Required work
From the article on water testing in Long Island Sound and the Mamaroneck River, extract the passage starting at "A 21-inch underground" and ending at "of Environmental Conservation.", reproducing it word for word.

Extract to read
--- START ---
Long Island Sound, river tests spark health concerns


Village of Mamaroneck resident Gina Von Eiff is concerned the Mamaroneck River, seen here, and other local waterways in the village could be tainted with hepatitis and other infections stemming from two sewer line breaks. Her theories were met by strong opposition from the Board of Trustees at a Sept. 23 meeting. File photo

Despite a Village of Mamar­oneck resident’s concerns about the possibility of contracting infections by ingesting contaminated water from the Long Island Sound and the rivers in Mamaroneck, further water testing may not be necessary, according to village officials and representatives of Save the Sound.


Gina Von Eiff spoke at the Sept. 23 village Board of Trustees meeting to call attention to the levels of bacterial contaminants that eventually run into Long Island Sound stemming from two sewer line breaks at the Mamaroneck Beach and Yacht Club and the Jefferson Avenue Bridge. The leaks, she said, put residents, and especially children, at risk for contracting hepatitis, typhoid or cholera because these infections can be carried in untreated water that is polluted by human waste.

“Raw sewage was leaking by the millions of gallons and people are swimming in it and not knowing it,” Von Eiff said. “What’s present in raw sewage?”

A 21-inch underground sewage pipe was accidentally broken at the site of the Jefferson Avenue Bridge construction project in March, which caused 3 million gallons of raw sewage to leak into Mamaroneck River, and eventually, into the Long Island Sound, according to a letter to the village from the Department of Environmental Conservation.
--- END ---
Data excerpt
--- START ---
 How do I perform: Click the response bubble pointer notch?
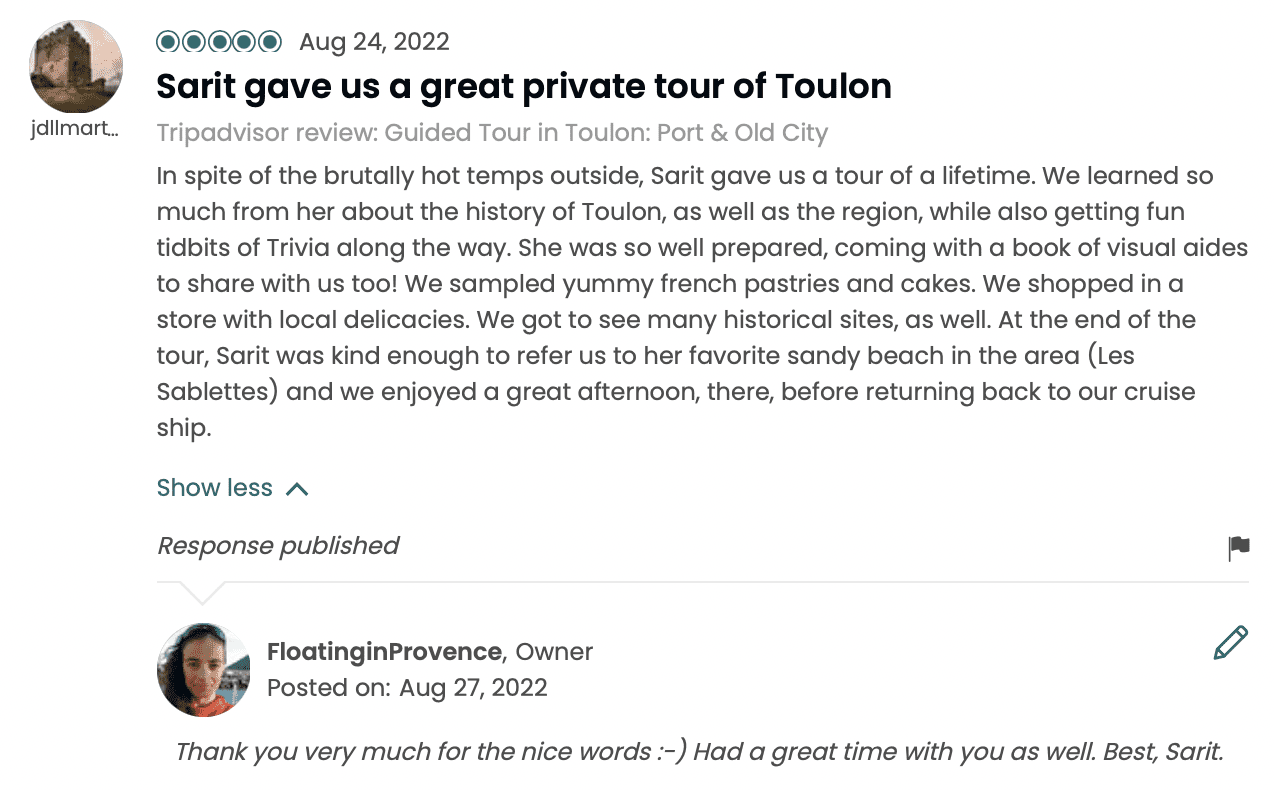tap(203, 593)
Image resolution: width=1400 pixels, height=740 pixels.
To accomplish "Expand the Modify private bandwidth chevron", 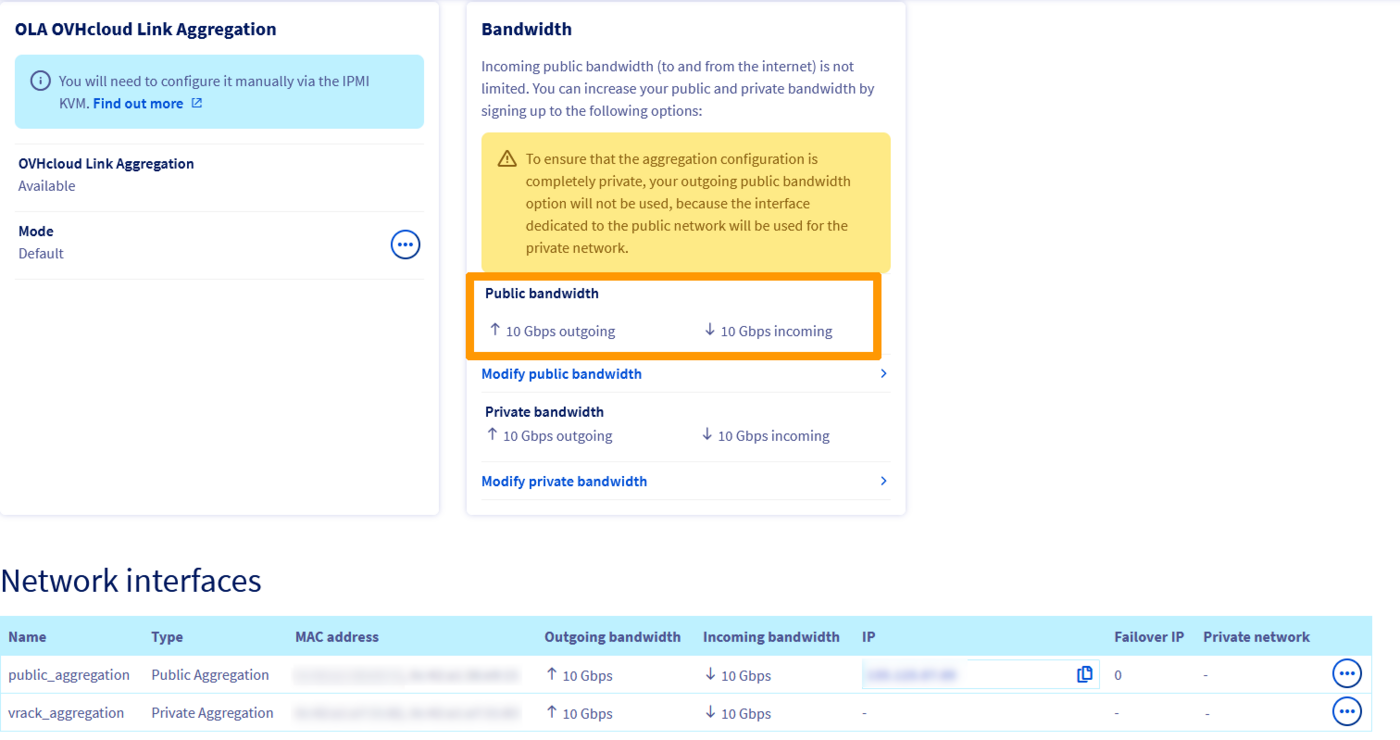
--- END ---
Written response
A 21-inch underground sewage pipe was accidentally broken at the site of the Jefferson Avenue Bridge construction project in March, which caused 3 million gallons of raw sewage to leak into Mamaroneck River, and eventually, into the Long Island Sound, according to a letter to the village from the Department of Environmental Conservation.